• [DATA IN THIS EXERCISE]:
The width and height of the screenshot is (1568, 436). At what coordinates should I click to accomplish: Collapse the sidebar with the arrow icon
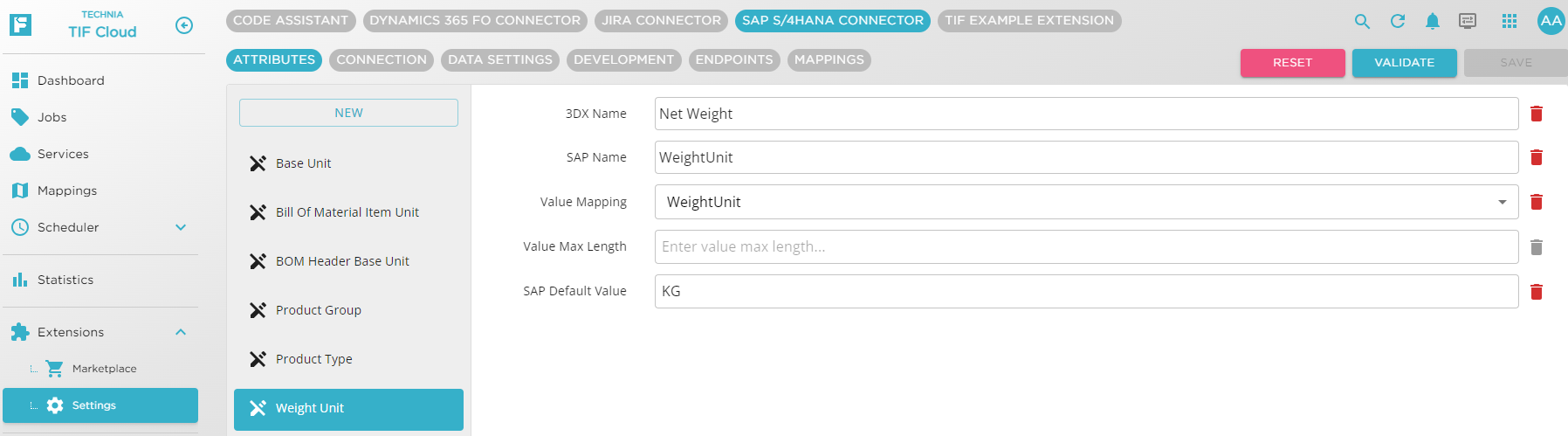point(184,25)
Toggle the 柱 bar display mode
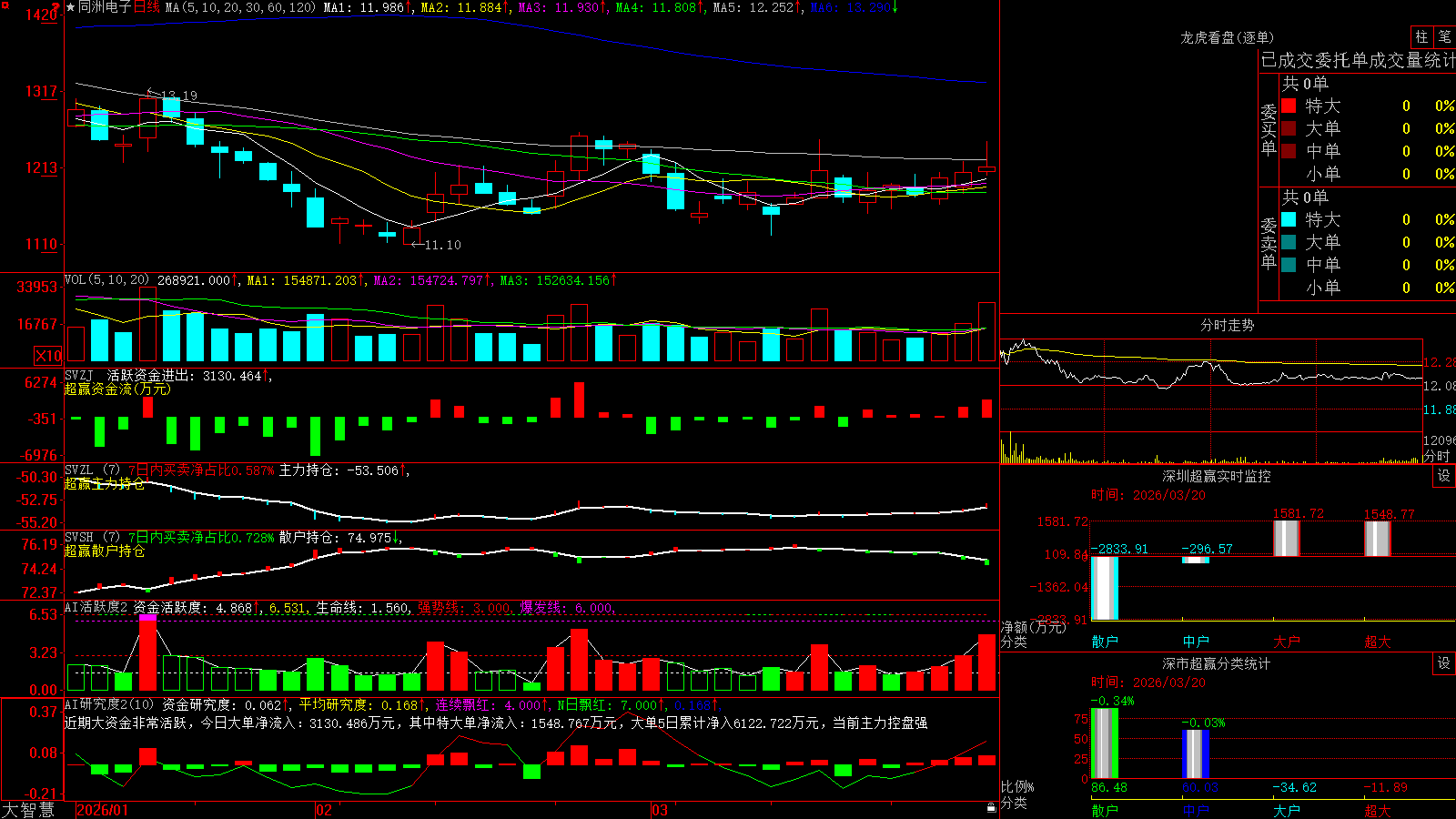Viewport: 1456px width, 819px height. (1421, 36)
---
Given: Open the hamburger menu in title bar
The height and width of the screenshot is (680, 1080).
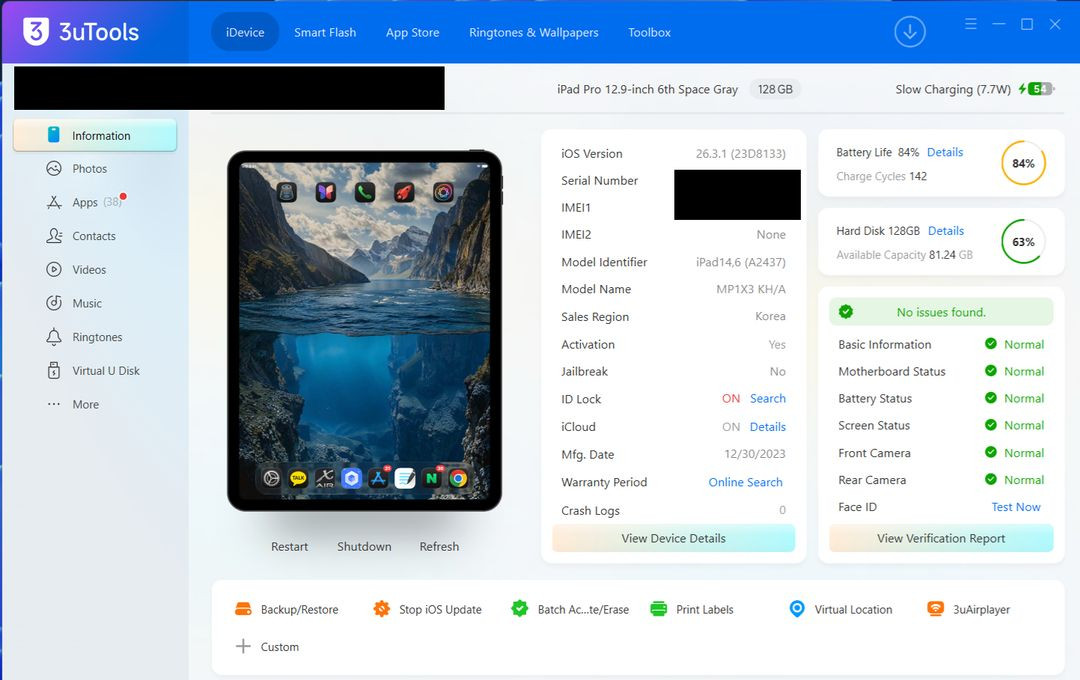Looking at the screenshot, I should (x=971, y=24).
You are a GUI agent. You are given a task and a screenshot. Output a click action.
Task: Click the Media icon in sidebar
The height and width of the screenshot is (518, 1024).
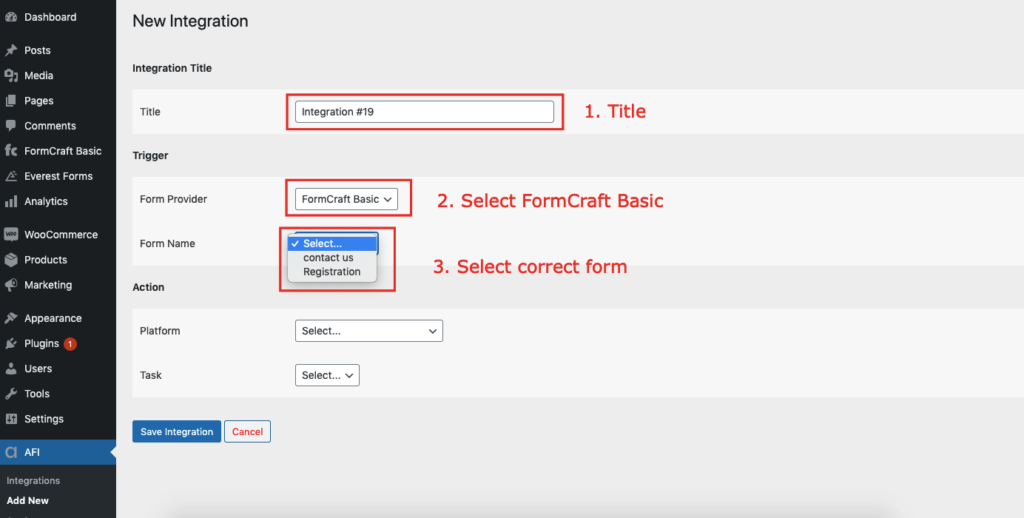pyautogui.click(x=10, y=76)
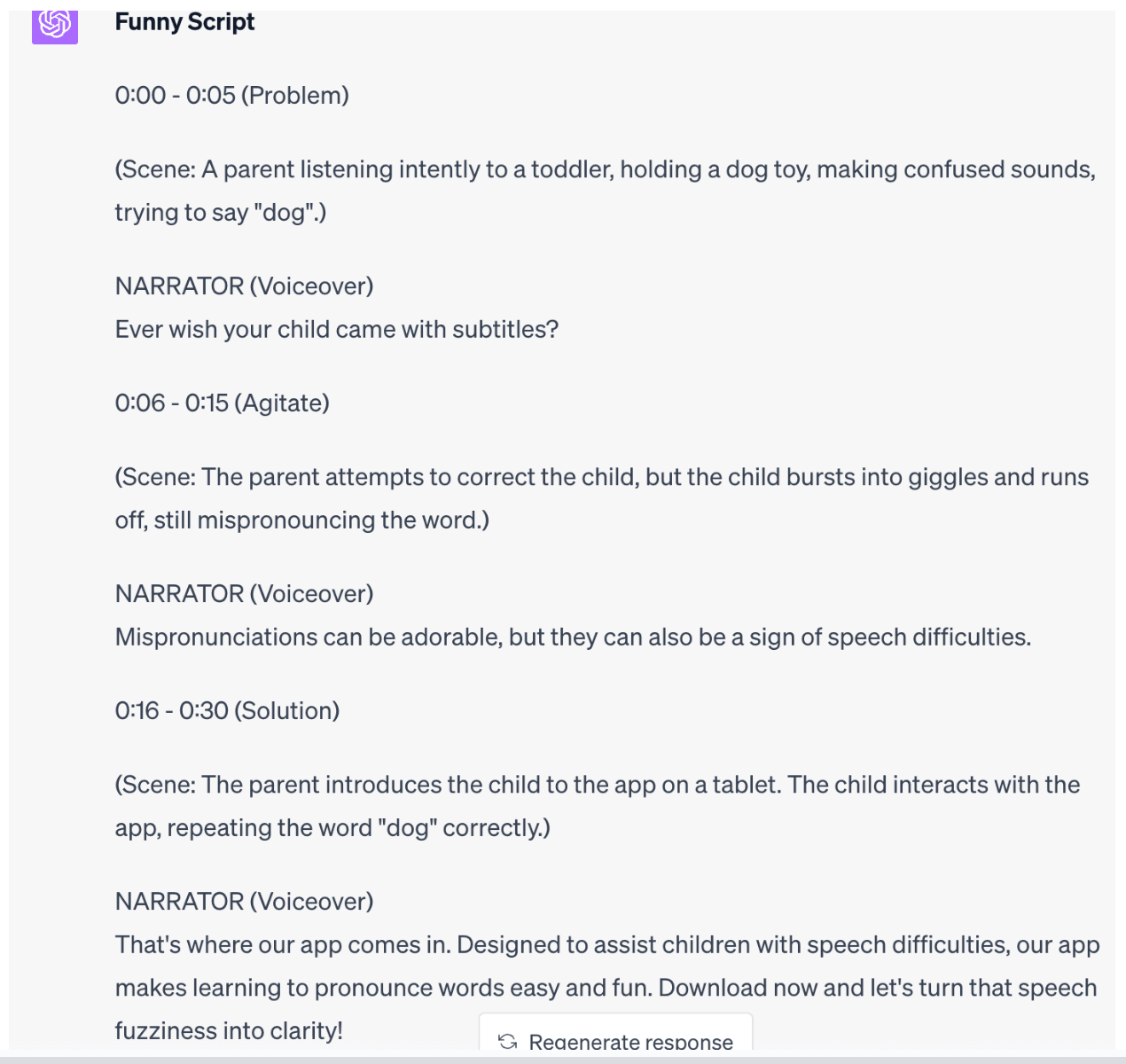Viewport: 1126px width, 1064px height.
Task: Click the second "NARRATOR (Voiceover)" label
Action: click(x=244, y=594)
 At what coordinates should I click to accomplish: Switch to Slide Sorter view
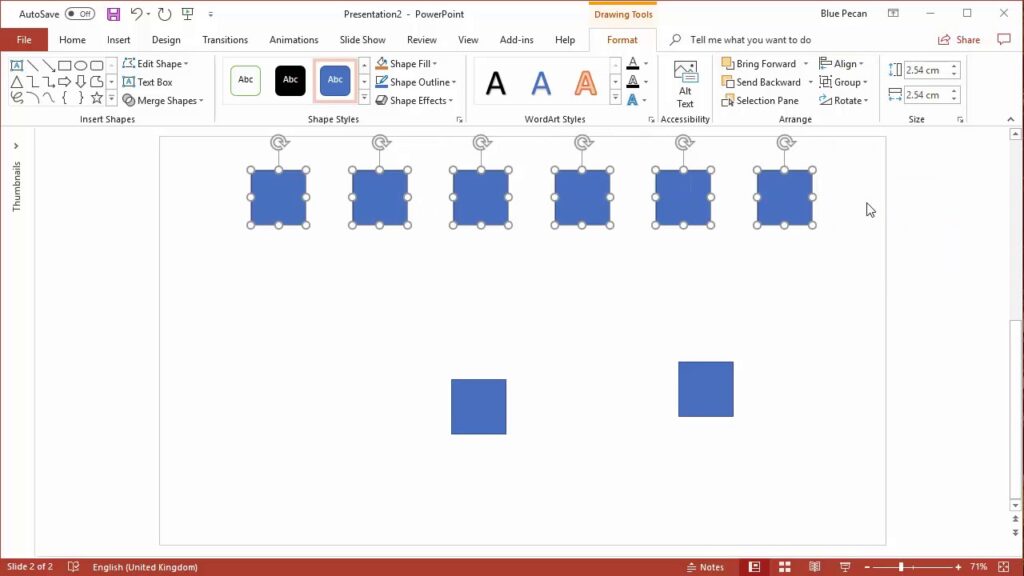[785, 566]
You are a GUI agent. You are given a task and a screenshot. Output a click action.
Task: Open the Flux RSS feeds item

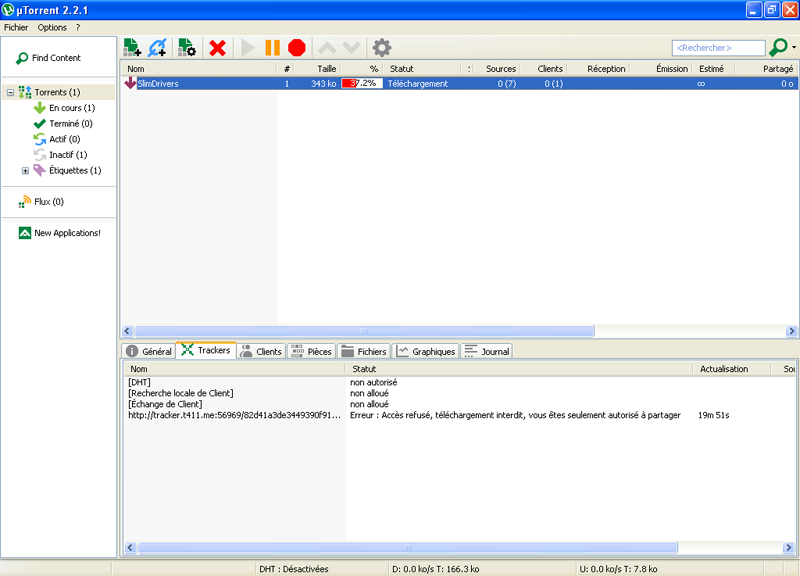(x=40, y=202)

• [WHAT THIS TASK INVOLVES]: Retype the lines from the one containing "Given: Open the hamburger menu in title bar" through the one containing "(x=40, y=202)", including both of those lines. Leave out the pictures.

• [SOLUTION]:
Given: Open the hamburger menu in title bar
The height and width of the screenshot is (680, 1080).
Looking at the screenshot, I should (x=971, y=24).
You are a GUI agent. You are given a task and a screenshot. Output a click action.
Task: Click the Media icon in sidebar
The height and width of the screenshot is (518, 1024).
pyautogui.click(x=10, y=76)
Viewport: 1126px width, 1064px height.
Task: Click the second "NARRATOR (Voiceover)" label
Action: click(x=244, y=594)
 At what coordinates should I click to accomplish: Switch to Slide Sorter view
[785, 566]
You are a GUI agent. You are given a task and a screenshot. Output a click action.
Task: Open the Flux RSS feeds item

(x=40, y=202)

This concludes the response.